WRITTEN PROBLEM =
Render everything from the start of the material down to the line containing "I will 67,645." as a numbered list, leaving out blank lines.

^^^^^^^^

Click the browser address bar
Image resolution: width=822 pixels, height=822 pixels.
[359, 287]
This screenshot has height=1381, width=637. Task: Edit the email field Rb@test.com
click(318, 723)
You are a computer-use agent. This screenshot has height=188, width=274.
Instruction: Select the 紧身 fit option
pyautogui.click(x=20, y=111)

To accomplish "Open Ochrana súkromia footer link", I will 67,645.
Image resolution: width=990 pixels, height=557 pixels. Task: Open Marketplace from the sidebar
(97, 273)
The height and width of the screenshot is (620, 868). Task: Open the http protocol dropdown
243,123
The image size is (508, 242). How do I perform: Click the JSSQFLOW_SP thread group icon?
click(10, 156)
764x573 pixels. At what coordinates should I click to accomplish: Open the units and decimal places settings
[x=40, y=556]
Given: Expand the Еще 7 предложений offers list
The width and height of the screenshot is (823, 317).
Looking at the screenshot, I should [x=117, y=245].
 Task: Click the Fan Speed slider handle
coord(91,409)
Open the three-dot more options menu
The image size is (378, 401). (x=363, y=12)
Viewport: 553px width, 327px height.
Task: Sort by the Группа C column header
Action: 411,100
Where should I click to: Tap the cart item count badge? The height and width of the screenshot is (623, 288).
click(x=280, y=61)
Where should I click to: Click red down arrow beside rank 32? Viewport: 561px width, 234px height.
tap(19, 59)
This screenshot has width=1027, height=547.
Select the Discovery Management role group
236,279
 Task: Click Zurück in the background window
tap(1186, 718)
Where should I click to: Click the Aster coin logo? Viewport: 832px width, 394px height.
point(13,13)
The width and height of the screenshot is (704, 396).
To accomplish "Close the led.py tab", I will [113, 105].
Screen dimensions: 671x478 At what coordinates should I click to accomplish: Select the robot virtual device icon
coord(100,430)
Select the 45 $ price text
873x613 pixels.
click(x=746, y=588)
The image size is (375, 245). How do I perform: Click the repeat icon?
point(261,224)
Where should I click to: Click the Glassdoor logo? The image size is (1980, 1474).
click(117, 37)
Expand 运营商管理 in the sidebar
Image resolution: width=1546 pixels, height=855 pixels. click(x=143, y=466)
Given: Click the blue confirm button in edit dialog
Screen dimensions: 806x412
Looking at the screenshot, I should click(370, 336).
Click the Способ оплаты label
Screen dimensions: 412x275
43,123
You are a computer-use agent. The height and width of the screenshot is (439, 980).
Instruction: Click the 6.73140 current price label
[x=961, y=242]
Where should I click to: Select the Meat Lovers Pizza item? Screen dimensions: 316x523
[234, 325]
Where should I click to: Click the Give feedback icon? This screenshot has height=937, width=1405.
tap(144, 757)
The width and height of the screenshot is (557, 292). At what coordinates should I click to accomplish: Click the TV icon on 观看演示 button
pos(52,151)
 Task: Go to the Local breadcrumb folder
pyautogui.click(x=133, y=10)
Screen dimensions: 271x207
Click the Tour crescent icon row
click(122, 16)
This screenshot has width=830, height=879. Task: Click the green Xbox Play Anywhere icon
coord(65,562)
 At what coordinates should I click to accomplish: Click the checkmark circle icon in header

^^^^^^^^

RESPONSE TO THE EXERCISE =
1. Click the browser address bar
2. Image resolution: width=822 pixels, height=822 pixels.
3. [359, 287]
4. This screenshot has height=1381, width=637. Task: Edit the email field Rb@test.com
5. click(318, 723)
6. You are a computer-use agent. This screenshot has height=188, width=274.
7. Instruction: Select the 紧身 fit option
8. pyautogui.click(x=20, y=111)
9. To accomplish "Open Ochrana súkromia footer link", I will 67,645.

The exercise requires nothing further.